SELECTED PASSAGE
How Should the Pulpit Address the Pew?
Some Lessons from Paul
by Dr. Gerhard H. Visscher
This is Address was delivered at the College Evening, September 8, 2006.
Just how should the person on the pulpit view those who are in the pew? This question appears to be very much of concern today. I am thinking about a remark in a very recent issue of Clarion in which we were told that there is this longstanding belief among the Free Reformed that Canadian Reformed ministers really do not understand what an experiential, discriminating ministry should be (Vol. 55, No. 17, p. 403).
I am thinking also of the accusation often directed at our federation to the effect that we, who have rejected Kuyper’s presumptive regeneration, seem to have let it back in through the backdoor because of the way in which we view our children. I am also thinking of the fact that we have several young people before us who will face this challenge in their future ministries: how should they view those who assemble week after week under the preaching of the Word?
There are many approaches to preaching, but I would like to suggest this evening that it is possible to build an approach out of an understanding of who the audience is. It’s quite straightforward. If we view them all as condemned and hardened in sin, that will bring about a certain kind of preaching. Conversely, if we view them all as saved and safe, that will determine the content and the tenor of preaching as well.
Romans 4
Some of you will realize that, for some time now, I have been working on Romans 4 as a test of modern approaches to New Testament studies. My family in fact would tell you that I have been working on this too long. But that’s just the nature of dissertation work. In any case, while working on the last part of Romans 4, I became deeply impressed how, in this chapter which is really all about justification by faith for Jew and Gentile, Abraham is utterly convinced that whereas he is unable, God is able. Faith for Abraham is entirely a matter of believing in the promises of God, believing in the power of the God who is able to do what he is not able to do. Abraham, Paul says, knew that both his body and Sarah’s womb were “as good as dead;” “Yet,” says Paul, “he did not waver through unbelief regarding the promise of God, but was strengthened in his faith and gave glory to God, being fully persuaded that God had power to do what he had promised. This is why it was credited to him as righteousness” (Rom 4:20-22). Clearly faith is embracing the promises and the power of God. This is a very significant point, since Abraham is the father of all believers, Jews and Gentiles, according to Paul. The one answer for all the people of God is to “walk in the footsteps of the faith that our father Abraham had…” (Rom 4:12). Living in the disposition of faith, embracing God throughout our lives is what the Christian life is all about.What strikes us about Abraham is that it is not Abraham, but it is God who does everything. And that seems to me to be what we need to lay hold of.

LISTING
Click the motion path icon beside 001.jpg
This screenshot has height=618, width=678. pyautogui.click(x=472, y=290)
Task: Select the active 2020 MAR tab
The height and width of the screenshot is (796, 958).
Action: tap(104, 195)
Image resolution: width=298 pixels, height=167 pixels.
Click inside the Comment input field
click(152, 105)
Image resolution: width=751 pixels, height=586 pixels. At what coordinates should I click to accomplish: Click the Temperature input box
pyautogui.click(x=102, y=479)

* * *

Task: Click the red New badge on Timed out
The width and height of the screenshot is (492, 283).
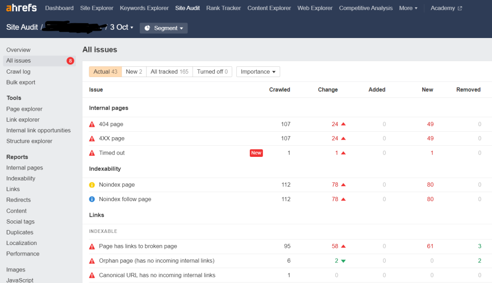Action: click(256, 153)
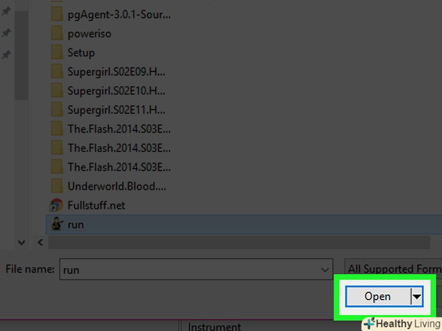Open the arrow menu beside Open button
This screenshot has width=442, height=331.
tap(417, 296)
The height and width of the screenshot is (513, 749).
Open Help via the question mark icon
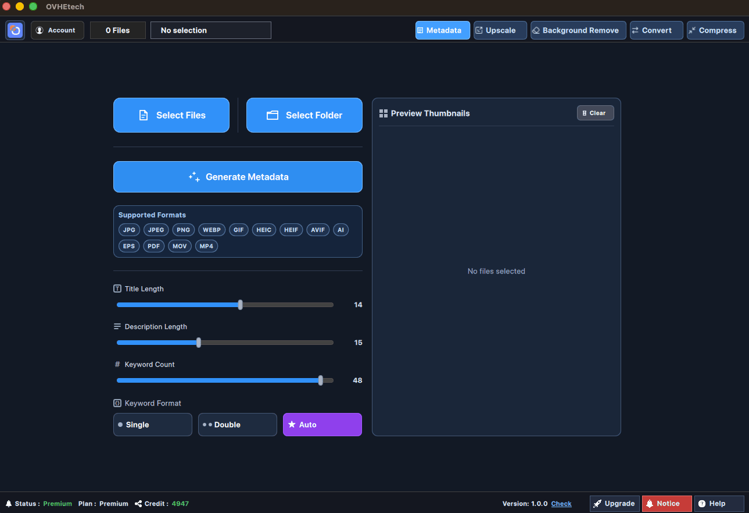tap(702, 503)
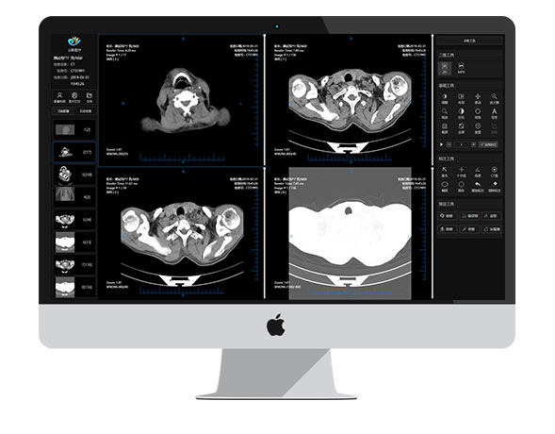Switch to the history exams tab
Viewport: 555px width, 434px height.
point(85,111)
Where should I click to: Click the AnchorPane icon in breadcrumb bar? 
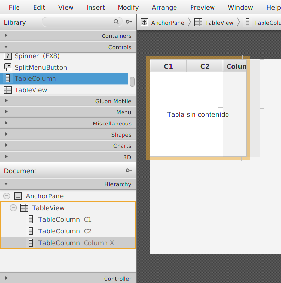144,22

--

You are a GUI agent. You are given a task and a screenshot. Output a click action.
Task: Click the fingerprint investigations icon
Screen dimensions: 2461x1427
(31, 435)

PROBLEM TO SOLVE
Resume the address on how the pulpit should view the pew, starting right after its last sentence. The entries are separate material, unrelated to the address on preaching.

OUTPUT BELOW
As others have touched on this,1 I do not pretend to be telling you something entirely new; but few seem to have worked it out the way I think it should be. There is little about this in textbooks on preaching.2
My point is that in the writings of Paul, we have a model as to how a minister ought to view his congregation. Every service is like a letter of Paul, or any of the other apostles for that matter.
We begin most of our services with what? Words from the beginning of 1 Corinthians: “Grace and peace to you from God our Father and our Lord Jesus Christ” (1 Cor 1:2).We end our worship services with what? Words from the end of Paul’s second letter to the Corinthians: “May the grace of the Lord Jesus Christ, and the love of God, and the fellowship of the Holy Spirit be with you all” (2 Cor 13:14). How do we begin our sermons? With the address: “Beloved congregation of our Lord Jesus Christ.” But are we sufficiently aware as we preach that this is whom we are addressing?
Proclamation
Sermons are not an address to potential members of the congregation. Sermons are not an address to the part of the congregation that we think believes. They are an address, a proclamation, to the congregation that has professed and does profess God as God, Jesus as Saviour and Lord, by the power of the Holy Spirit.
Now, consider: how does Paul speak to that congregation?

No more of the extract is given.